Interestingly, the frequency at which reflex depression occurs is far higher than that in the intact cord, where both H-reflexes and posterior root reflexes in individuals at rest show substantial depression at 1 Hz or less. Compared to rest, the frequency-dependent H-reflex depression is substantially reduced during voluntary contraction in individuals with intact nervous systems, resulting in little loss of amplitude even at rates of 4 Hz or more (Clair et al. 2011). Presumably, the increased activity during voluntary contraction changes the properties of synapses in the reflex pathway of a reduced transmitter release from previously activated fibres, which is thought to be the primary source of H-reflex depression (McNulty et al. 2008). A related effect may allow even higher frequencies (up to 10–15 Hz) after spinal transection.

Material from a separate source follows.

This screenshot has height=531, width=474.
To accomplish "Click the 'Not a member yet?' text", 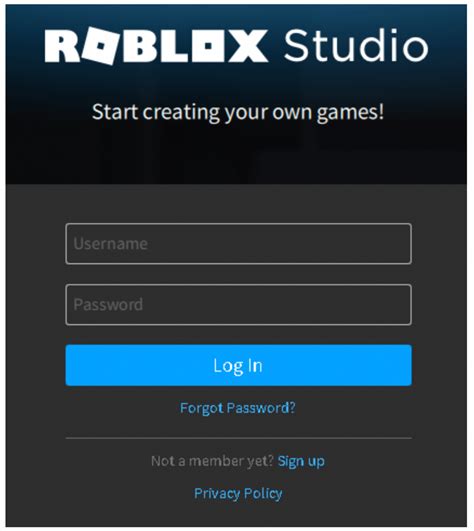I will (212, 461).
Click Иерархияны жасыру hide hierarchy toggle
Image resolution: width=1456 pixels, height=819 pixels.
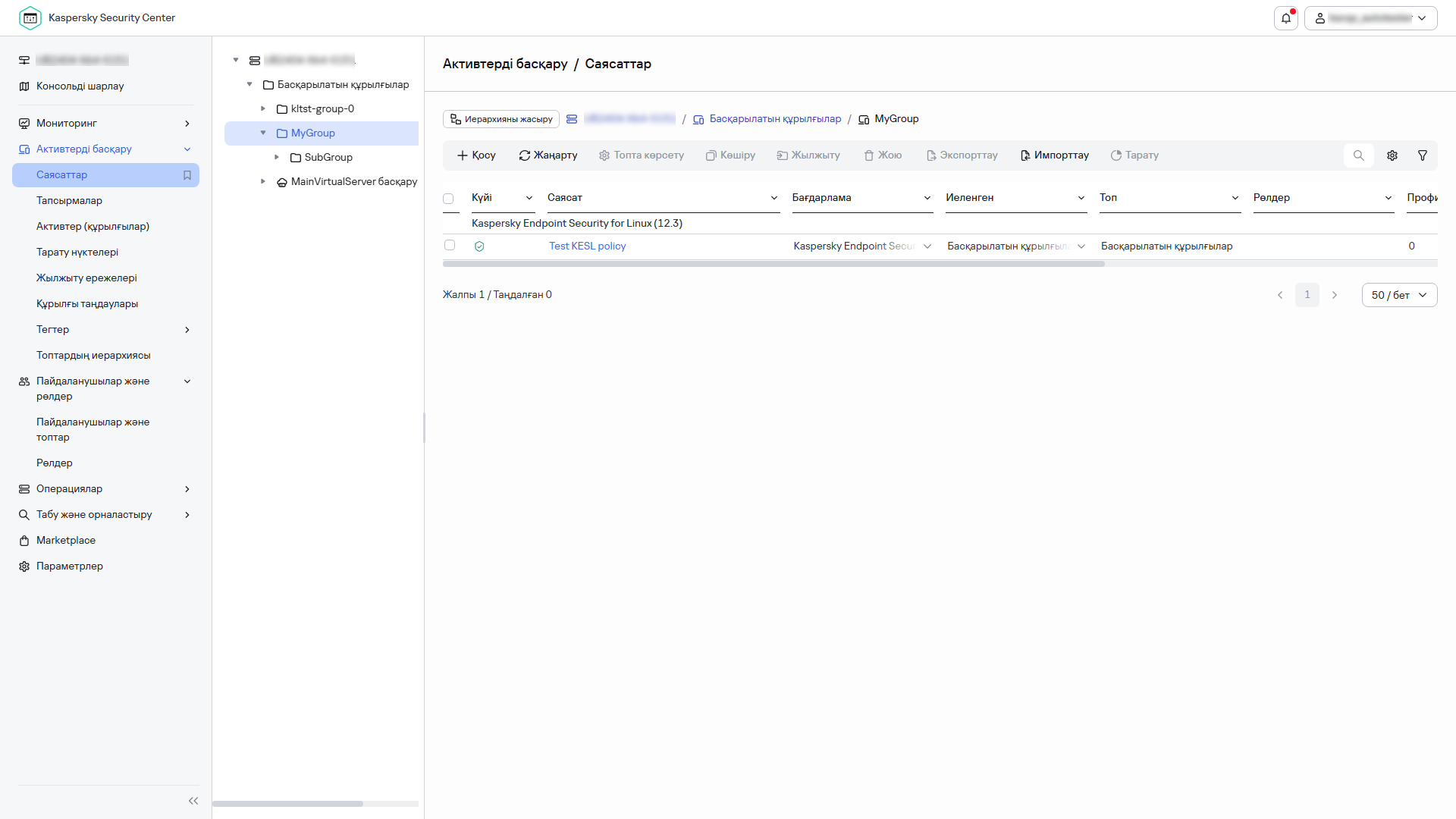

As supported by the data and behaviour observed during the measurement, the polysynaptic activity can be elicited either by very high intensity, or a lower intensity if combined with repetitive stimulation. However, unlike high-intensity stimuli, polysynaptic activity elicited by stimulation at threshold intensity starts to appear only after a few stimuli. Since polysynaptic activity elicited by a single pulse can persist for 500 ms or more (Dimitrijevic and Nathan 1967), it is difficult to determine precisely how they are affected by repetitive stimulation at > 2 Hz since the polysynaptic activity of one stimulus could influence the response to the subsequent stimulus.
The suppression trend of monosynaptic responses is well studied (LLOYD and WILSON 1957; Van Boxtel 1986; Lamy et al. 2005). Lamy et al. showed that although post-activation depression of monosynaptic pathways grows stronger with higher frequencies, activity in alternative (polysynaptic) pathways fed by the group I afferents remains unaffected or even grow (Lamy et al. 2005). Therefore, when the frequency is increased, Ia monosynaptic connections are eventually blocked. However, if the input to the interneurons is adequate, the polysynaptic system can increase the excitability of the αMN, so a few Ia monosynaptic potentials are enough to trigger a detectable muscle response. Then, at higher frequencies (> 50 Hz), the monosynaptic responses are entirely blocked, and the activity of the polysynaptic system could be high enough to drive the αMN on its own. This is observed in Fig. 4, where the monosynaptic component is virtually missing with stimulation at 50 Hz, but if the intensity is raised to recruit polysynaptic activity (Fig. 4B and D), this last one persists even at 50 Hz. The implication is that high-frequency stimulation preferentially engages polysynaptic pathways over monosynaptic responses. Interestingly, low-intensity stimulation elicited polysynaptic activity in some exceptional cases, even if monosynaptic responses were not observed in the muscle, which could be due to temporal facilitation due to descending influence crossing the SCI or excitatory input coming from interneurons activated by different motor pools (propriospinal tracts). This is consistent with the previous observation that the central state of excitability plays a critical role.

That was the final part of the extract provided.